Claire Wong is a Malaysian actor, director, producer, and filmmaker. She is the co-founder and Joint Artistic Director and Producer of Checkpoint Theatre. Wong writes, directs, produces, and acts for the stage and for the camera. She has received training in both Asian and Western performing arts and obtained her post-graduate degree, a Master of Fine Arts (MFA), from Columbia University. Wong's recent producing and directing credits include: Huzir Sulaiman's The Last Bull: A Life in Flamenco (Singapore Arts Festival, now Singapore Festival of Arts (SIFA) Commission, 2016), Occupation (2012) and The Weight of Silk on Skin (2011); Faith Ng's Normal (2017, 2015), For Better or for Worse (2013) and wo(men) (2010); Joel Tan's The Way We Go (2014). Her play Recalling Mother which was co-written and co-directed with Noorlinah Mohamed, recently played at Esplanade's The Studios (Singapore, 2016) and at the Brisbane and OzAsia Festivals (Australia, 2016 and 2017).

Wong holds a law degree from the National University of Singapore, and practised litigation and corporate law.
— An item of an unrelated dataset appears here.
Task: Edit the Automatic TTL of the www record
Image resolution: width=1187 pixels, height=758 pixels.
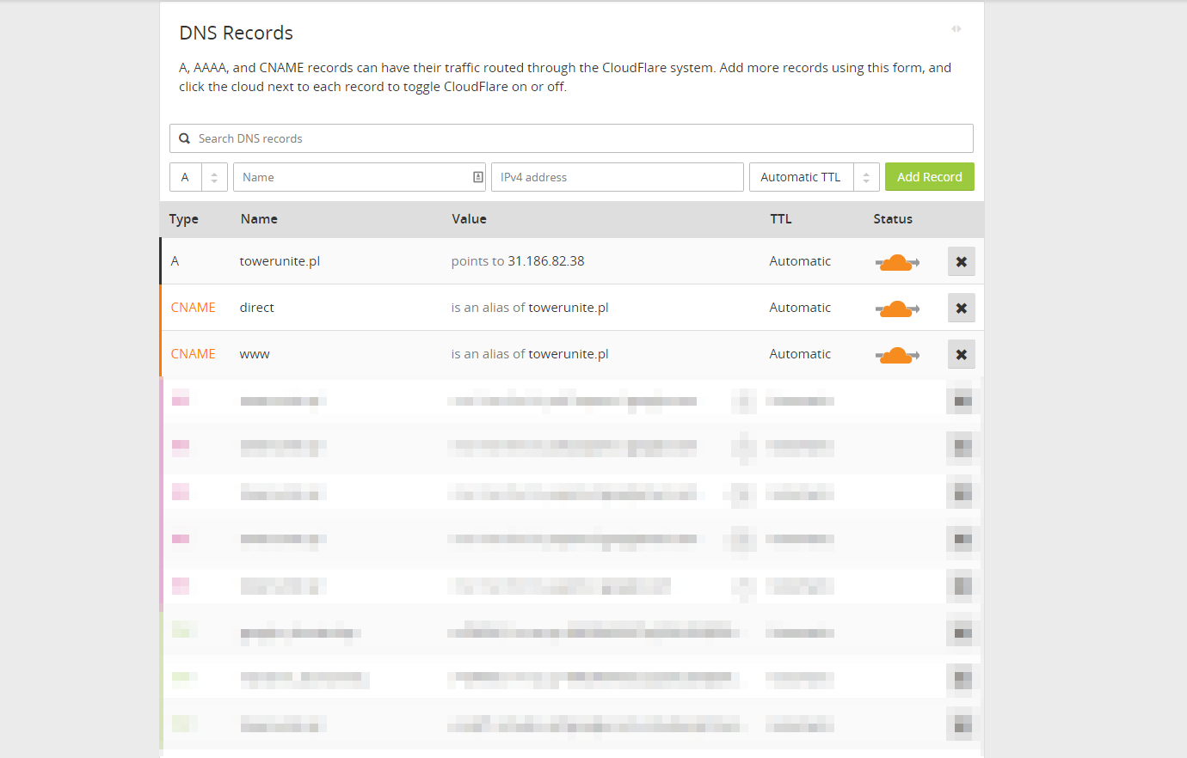Action: click(x=799, y=354)
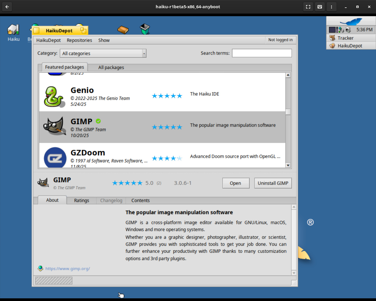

She is also the co-founder and Senior Consultant of Studio Wong Huzir, a creative consultancy.

Early life and education
Wong was born in Penang, Malaysia to a police officer father and housewife mother and grew up in Kuala Lumpur when her father was assigned to work at the police headquarters there. She was the youngest of five children in the family.

In high school, Wong represented Selangor state in badminton competitions and was appointed the president of the literary, drama and debate society. Upon her graduation, she stayed with her relatives in Singapore and attended National Junior College. She studied the sciences, and took part in school plays to further her interest in drama. Wong studied law at the National University of Singapore and obtained her Master of Fine Arts in theatre at Columbia University in New York.

Legal career 
Wong practised law first as a litigation associate and later as a corporate partner. Her corporate practice covered both Singapore and the region. She worked initially at the Allen & Gledhill and then as a partner at Helen Yeo & Partners in Singapore and Freehills in Sydney.

Theatre career
During the 1990s Wong performed in leading roles in Ong Keng Sen's post-modern Flowers of Destiny, Madame Mao's Memories, and Desdemona.  More recently, she has acted in Huzir Sulaiman's Atomic Jaya, Cogito, and Occupation. Her performance Atomic Jaya garnered her nominations for Best Actress and Best Ensemble Performance in both the Singapore Life! Theatre Awards and the Malaysian Cameronian Arts Awards respectively. She was also nominated for the Best Actress award for Occupation. Wong is a co-founder of creative consultancy Studio Wong Huzir and serves as its Senior Consultant. She was also the Head of Corporate Communications for Rodyk & Davidson, Singapore's first and oldest law firm, where she also oversees the firm's in-house training programme, and is a Joint Artistic Director of Checkpoint Theatre. She left Rodyk & Davidson at the end of November 2014 to spend more time with her elderly parents and focus on theatre.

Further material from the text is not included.